Элла Нестерик
Капля по капле
Глава 1. Первая бусинка
В 2022-м у нас с тобой случился юбилей. Красивая круглая дата, в точности которой я теперь не особо уверена. Знаю только, что близко к НГ и чуть раньше моего ДР, то есть дня за три-четыре до 28-го декабря. В этот день, пожелавший остаться инкогнито, мы с тобой познакомились. В декабре 1992-го. То есть на декабрь 2022-го 30 лет как назад. Нехитрая математика. Солидный юбилей, о котором мы не только не вспомнили, но даже и не подумали, что надо о нем вспоминать.

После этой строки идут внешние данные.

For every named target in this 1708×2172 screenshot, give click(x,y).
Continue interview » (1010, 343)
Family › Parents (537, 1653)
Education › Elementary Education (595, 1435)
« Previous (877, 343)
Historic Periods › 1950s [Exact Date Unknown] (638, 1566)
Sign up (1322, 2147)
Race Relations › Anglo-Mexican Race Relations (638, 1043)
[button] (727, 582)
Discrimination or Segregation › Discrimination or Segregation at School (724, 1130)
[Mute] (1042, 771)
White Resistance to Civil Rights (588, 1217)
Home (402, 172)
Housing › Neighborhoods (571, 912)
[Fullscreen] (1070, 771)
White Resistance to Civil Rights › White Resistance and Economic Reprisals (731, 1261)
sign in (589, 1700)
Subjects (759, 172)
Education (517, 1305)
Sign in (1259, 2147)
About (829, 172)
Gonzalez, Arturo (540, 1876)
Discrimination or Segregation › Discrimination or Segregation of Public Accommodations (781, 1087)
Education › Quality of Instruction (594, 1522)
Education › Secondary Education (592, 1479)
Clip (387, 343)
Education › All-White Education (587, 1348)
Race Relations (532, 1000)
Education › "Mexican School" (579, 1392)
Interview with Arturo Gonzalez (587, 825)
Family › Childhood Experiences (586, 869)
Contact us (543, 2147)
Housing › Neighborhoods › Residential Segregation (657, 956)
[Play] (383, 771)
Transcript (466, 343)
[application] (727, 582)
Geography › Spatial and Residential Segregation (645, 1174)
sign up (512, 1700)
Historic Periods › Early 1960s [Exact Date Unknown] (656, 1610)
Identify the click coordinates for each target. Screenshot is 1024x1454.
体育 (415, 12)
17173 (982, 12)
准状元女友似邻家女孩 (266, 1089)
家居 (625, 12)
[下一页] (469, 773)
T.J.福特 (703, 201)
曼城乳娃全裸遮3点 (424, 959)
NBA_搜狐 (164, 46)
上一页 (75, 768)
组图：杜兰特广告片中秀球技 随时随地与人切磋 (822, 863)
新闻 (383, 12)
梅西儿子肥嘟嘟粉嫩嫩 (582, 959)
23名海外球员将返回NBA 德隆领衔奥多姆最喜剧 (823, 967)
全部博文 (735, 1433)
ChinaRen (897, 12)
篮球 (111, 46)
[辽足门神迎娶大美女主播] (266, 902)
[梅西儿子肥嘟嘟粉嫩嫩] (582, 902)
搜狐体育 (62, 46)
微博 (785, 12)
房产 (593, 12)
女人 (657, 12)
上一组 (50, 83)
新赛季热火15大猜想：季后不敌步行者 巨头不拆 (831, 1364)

Мы не были никогда большими отмечальщиками каких-то там дат (быть может, чуть-чуть по первой – день росписи в ЗАГСе, венчание), а с возрастом и подавно. Не знаю, как это бывает с другими, но нам в нашем "с возрастом" все реже хотелось оглядываться на пройденный путь. И не потому, полагаю, что мы оптимистично ожидали много чего еще впереди, не потому, что там, позади, не было ничего особенно интересного, не потому, что мы спешили это "позади" скорее позабыть. Нам было просто не особо когда. Жизнь наша всегда была довольно активна и если не била ключом, то точно уж никогда не давала скучать.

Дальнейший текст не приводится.